In their "Secrets of Great Writing," journalism professors Maureen A. Croteau and Wayne A. Worcester list understanding as one of their 20 tips.

"You can't write what you don't understand. If you don't know what you're talking about, nobody else will either. You can parrot information, drop in some quotes and produce something that looks like a story. But if you don't understand what you're writing about, no one else will."

Understanding means:

  • Translating jargon into terms that readers can understand. Avoid excessive use of bureaucratic terms or try to explain those that must be used. Avoid cliches that limit understanding. Avoid journalese -- writing that speaks in terms that only a journalist can understand.
  • Using quotations that are understandable to readers. How many times have you read a quote that's filled with so many parentheses, cliches or jargon that it's difficult to understand? Most are from reporters who fail to clarify or paraphrase quotes that are incomprehensible. Many longer quotes seem to come from tape recorders. But tape recorders aren't the problem. It's reporters who are so worried about transcribing that they forget to translate.
  • Limiting the use of acronyms, except those that are commonly used. Mary Goddard, the late writing coach for The Oklahoman, gives this advice for anyone writing stories or headlines: ``Would the first 10 people polled at a McDonald's know instantly what these letters stand for?''

Most writers should know Ernest Hemingway's famous words "Prose is architecture, not interior decoration." Or Mark Twain's: "The difference between the right word and the almost-right word is the difference between lightning and a lightning bug." Or William Strunk Jr.'s: "Vigorous writing is concise. A sentence should contain no unnecessary words, a paragraph no unnecessary sentences, for the same reason that a drawing should have no unnecessary lines and a machine no unnecessary parts."
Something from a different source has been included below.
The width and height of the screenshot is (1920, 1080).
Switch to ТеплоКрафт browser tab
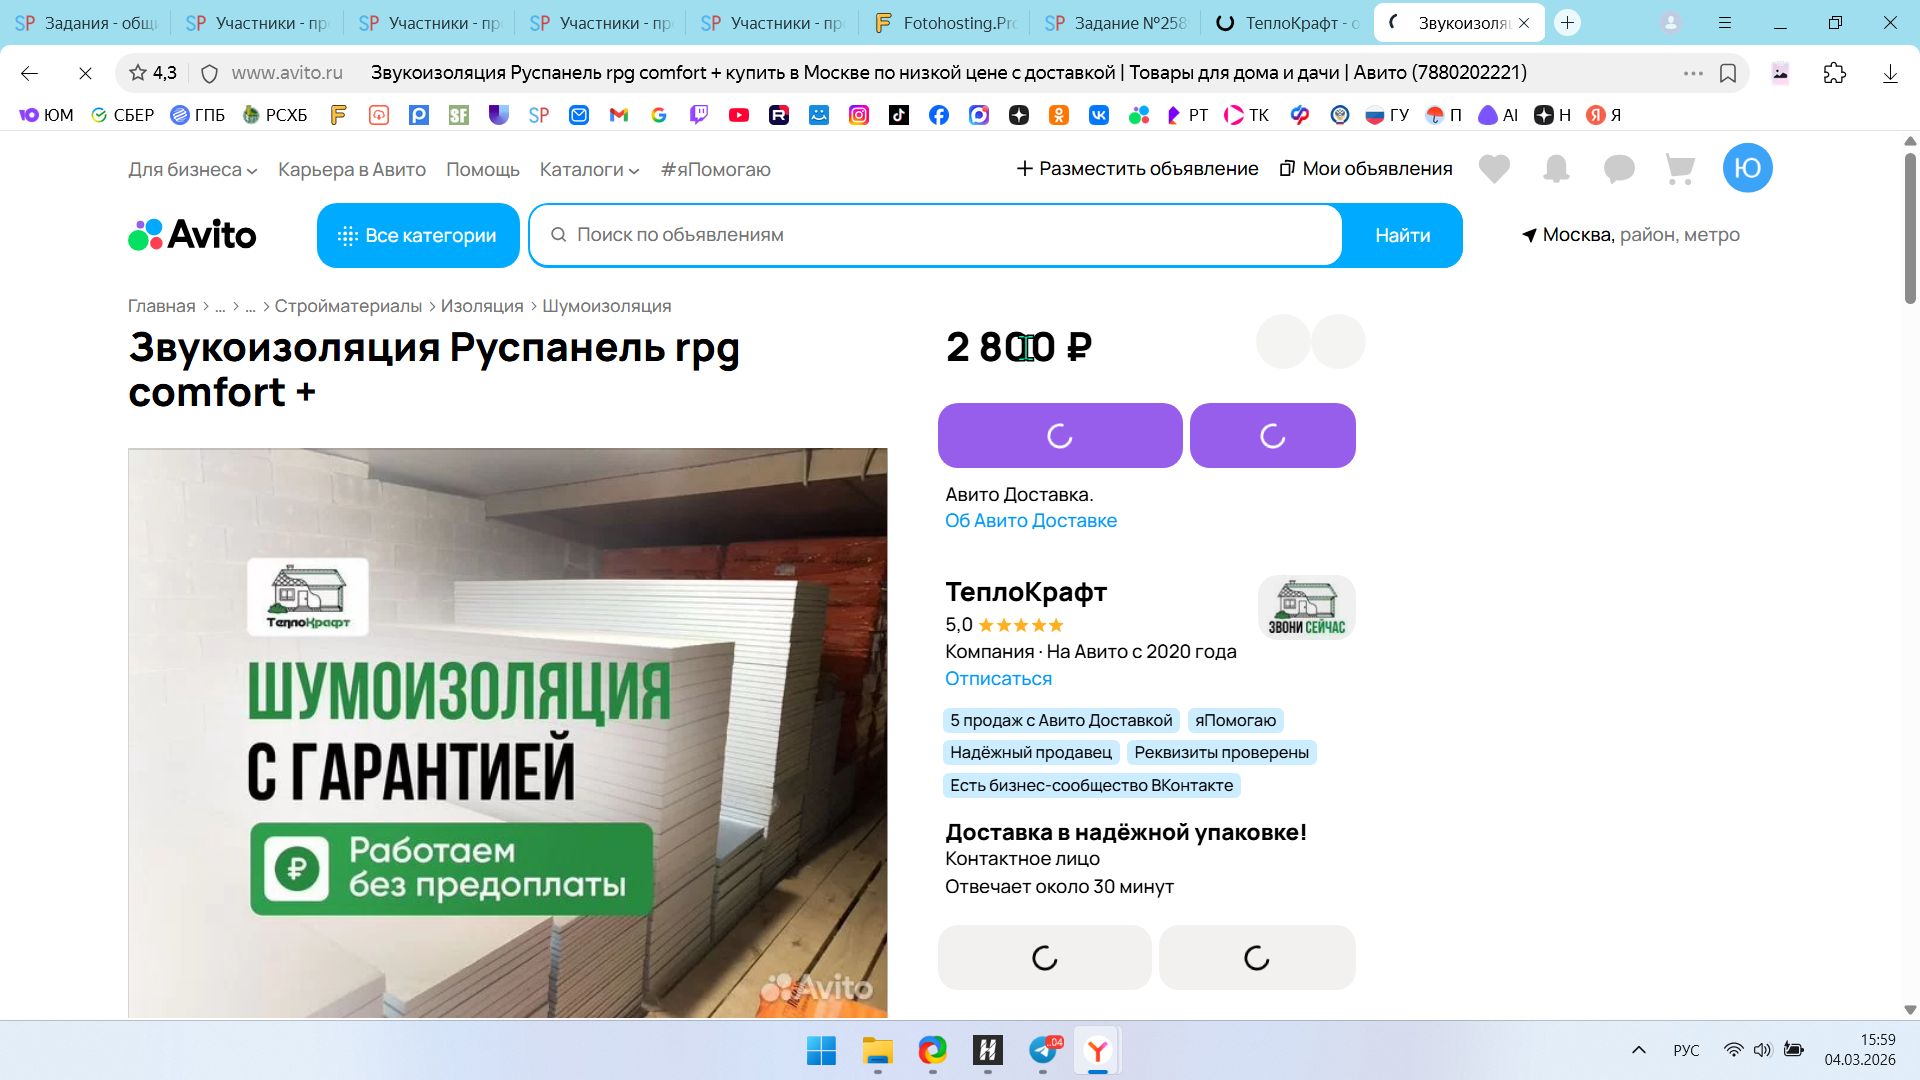point(1288,23)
All of these quotes emphasize the need to draft, then polish.

Polishing means:

  • Ensuring names are spelled correctly. The math is correct. The facts don't conflict. (Sure, good writers make mistakes, but they learn from them and then strive to prevent them.)
  • Pruning words like the best hedge trimmer. Searching for dangling or misplaced modifiers. Rewriting to prevent double meanings. Carefully trimming away the excess until creating a precise work.
  • Eliminating the complex. Award-winning journalist Sarah Fritz calls it selection. She said good reporters, especially those who are investigative, are storytellers who select what is understandable and throw out material that is trivial or can't be understood.
  • Finding better ways to self-edit. Reading sentences out loud. Talking with other reporters about complicated sentences. Working with editors to trim and edit -- and editors working with reporters.
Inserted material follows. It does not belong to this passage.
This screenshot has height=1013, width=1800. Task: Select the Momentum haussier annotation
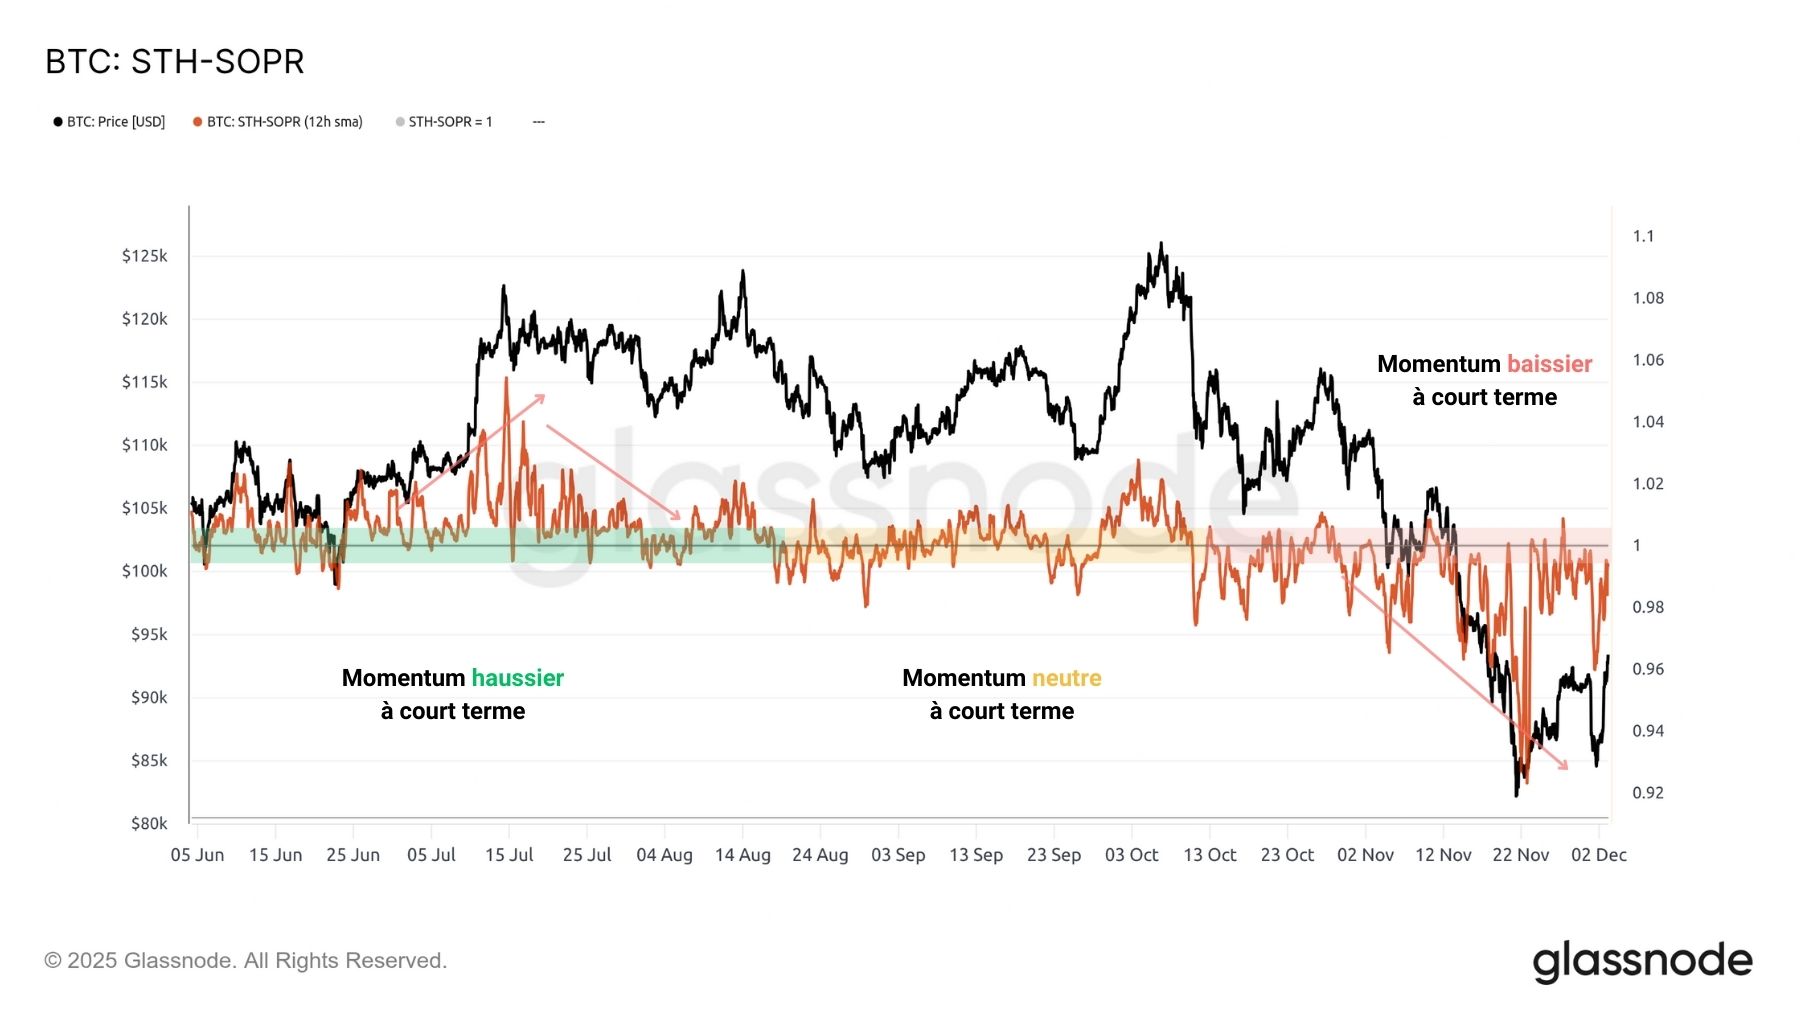coord(453,694)
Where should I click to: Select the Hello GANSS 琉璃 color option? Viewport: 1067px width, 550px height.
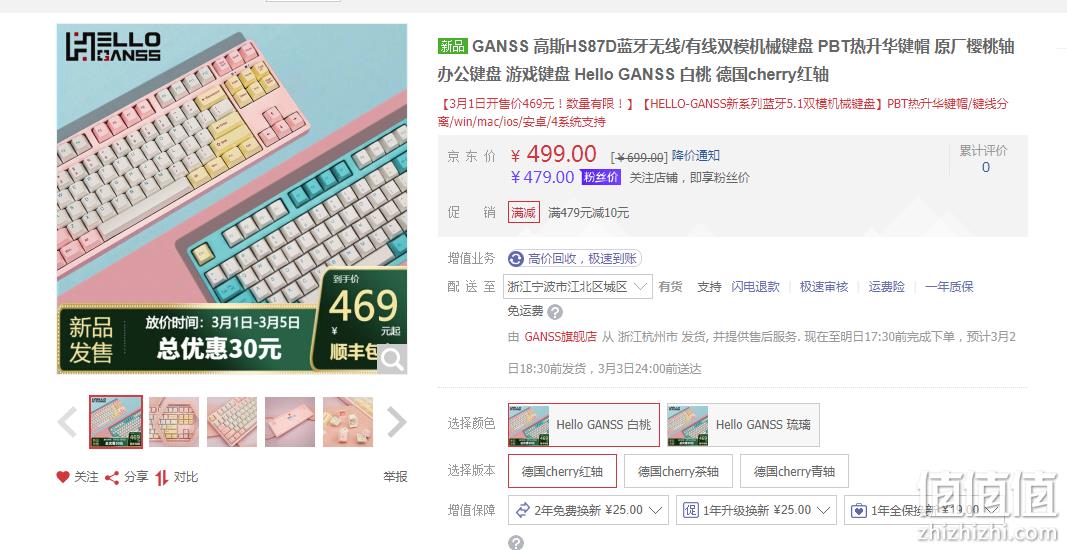[x=743, y=425]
This is most important element in seeking clear writing. Caring that you've done your best work and caring for the readers of that work.

Caring means:

  • Using simplicity, understanding and polishing to create powerful writing.
  • Seeking brevity so the readers get no more than what they need to read.
  • Establishing a focus in the story. From the lead to the end, a focus on organizing your story to provide information that the reader should know.
  • Providing meaning. Donald Murray, a writing expert and columnist who won the Pulitzer Prize for editorial writing in The Boston Herald, distinguishes between a reporter and a writer. He says in "Writer in the Newsroom" that writers and reporters both have goals of accuracy, simplicity and clarity. But the writer reveals meaning between pieces of information. The writer "collects accurate, specific, revealing pieces of information and constructs each draft by building firm, logical patterns of meaning. The writer is master of the craft of reporting -- and the craft of writing."
  • Hard work. "Writing is hard work," author William Zinsser writes. "A clear sentence is no accident. Very few sentences come out right the first time, or even the third time. Remember this in moments of despair. If you find that writing is hard, it's because it is hard. It's one of the hardest things people do."

Combined, these elements -- simplicity, understanding, polishing and caring -- produce clarity in your work. They also produce outstanding stories.
In your stories, they prevent you from losing.